Salt River Wild Horses get Reprieve from Round-Up photo by Salt River Wild Horses Group

Salt River Wild Horses get Reprieve from Round-Up


by Jamie Ross
Public protest and a timely letter from Arizona’s senators made the U.S. Forest Service backtrack Thursday on a plan to round up 100 wild horses from a national forest, possibly to be sold as meat.
The Forest Service gave public notice on July 31 that unclaimed horses living in forests along the Salt River were subject to removal after Friday, August 7, to be sold at public auction. Any horses not sold then “may be sold at private sale or condemned and destroyed, or otherwise disposed of.”
Neil Bosworth, supervisor of the Tonto National Forest, said Thursday that the agency would postpone the roundup, though a federal judge Wednesday refused to give protesters an injunction to stop it.
“We appreciate the local community’s feedback and we’ve decided to take another look at the proposed gathering of stray horses on the Tonto National Forest,” Bosworth said. “The Forest Service will continue to engage with the local community, state and federal officials to explore potential alternatives for meeting our obligations for both land stewardship and public safety.”

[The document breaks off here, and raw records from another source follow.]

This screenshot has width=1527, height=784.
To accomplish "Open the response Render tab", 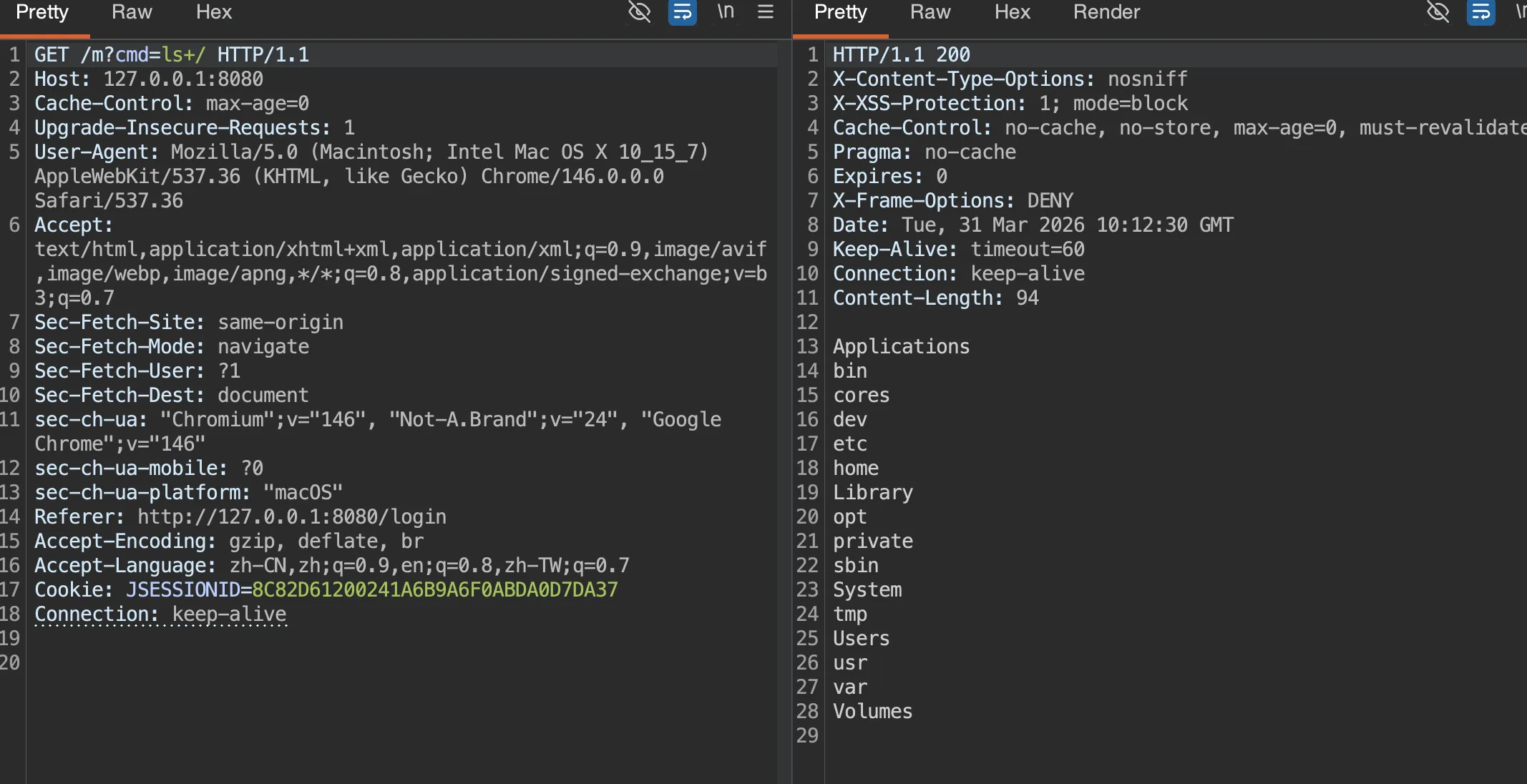I will [x=1106, y=12].
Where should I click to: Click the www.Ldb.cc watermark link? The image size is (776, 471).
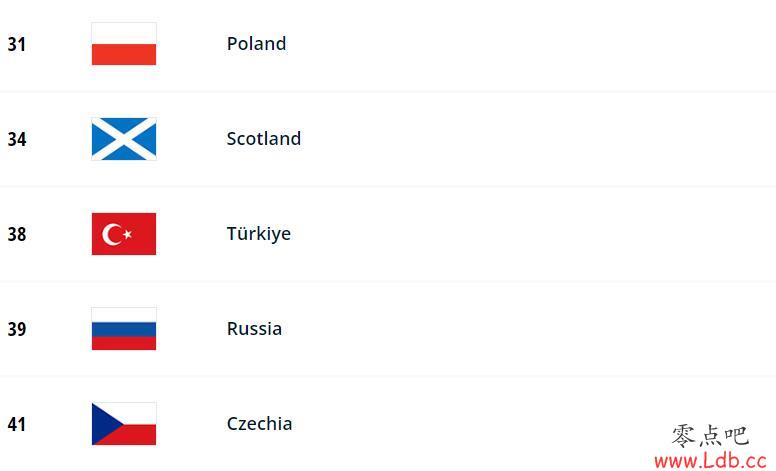pos(711,461)
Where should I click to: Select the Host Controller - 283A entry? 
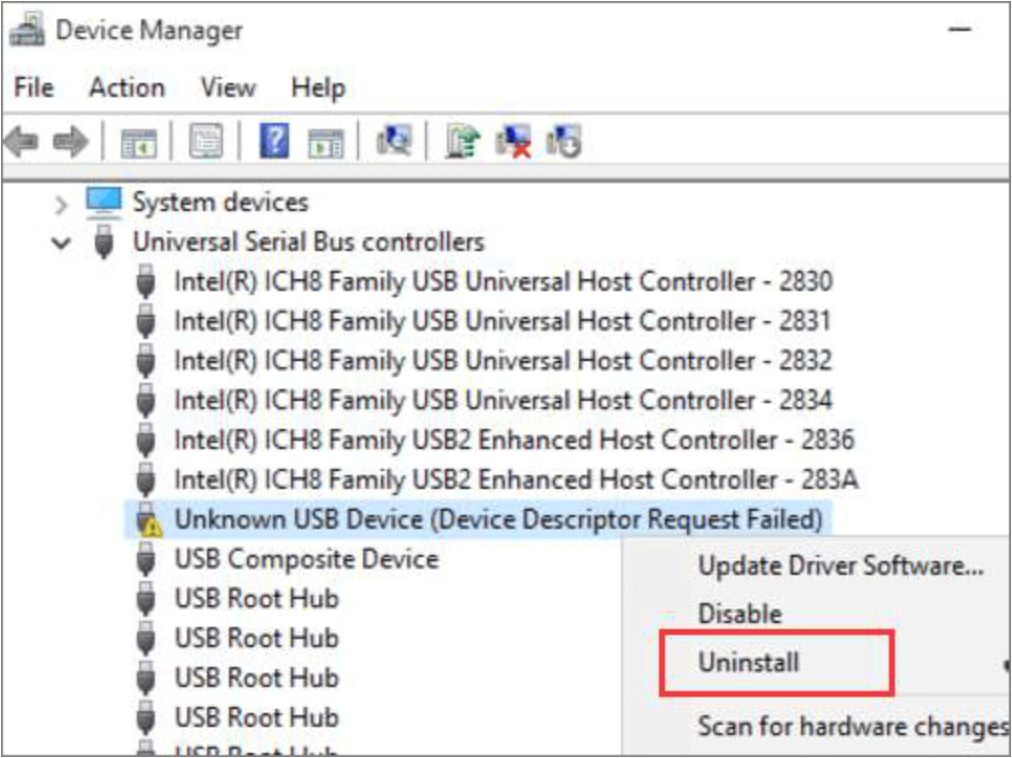[x=515, y=480]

The plan sparked outcry from the public. It also brought a letter from Sens. Jeff Flake and John McCain, with 10 pointed questions in it, including public safety, humane treatment of the animals, and citing the West’s love affair with wild horses.
“Whether they are treated as feral under state law or ‘wild’ under federal law, horses are celebrated as icons of the West,” the senators wrote Wednesday.
The Salt River Wild Horse Management Group sued the Forest Service on Wednesday, but U.S. District Judge Neil Wake rejected it the same day.
“The majority of these horses will be purchased for slaughter and sold for their meat,” the group said in its lawsuit.
The horse lovers claim the horses have lived in the area since the 1800s, and that the Forest Service did not try to determine whether the horses are “wild free-roaming,” and protected from removal under the Wild and Free-Roaming Horses and Burro Act of 1971.
Wake rejected the request for a temporary restraining order because the Forest Service was not properly served. He set a hearing for August 12.
“We are not canceling the lawsuit, but we are willing to come to the table with the Forest Service privately before our meeting in the judge’s chambers,” the group said in a statement.
The 2.9 million acre Tonto National Forest, which stretches from northeast of Phoenix to beyond Flagstaff, is the fifth-largest national forest in the United States.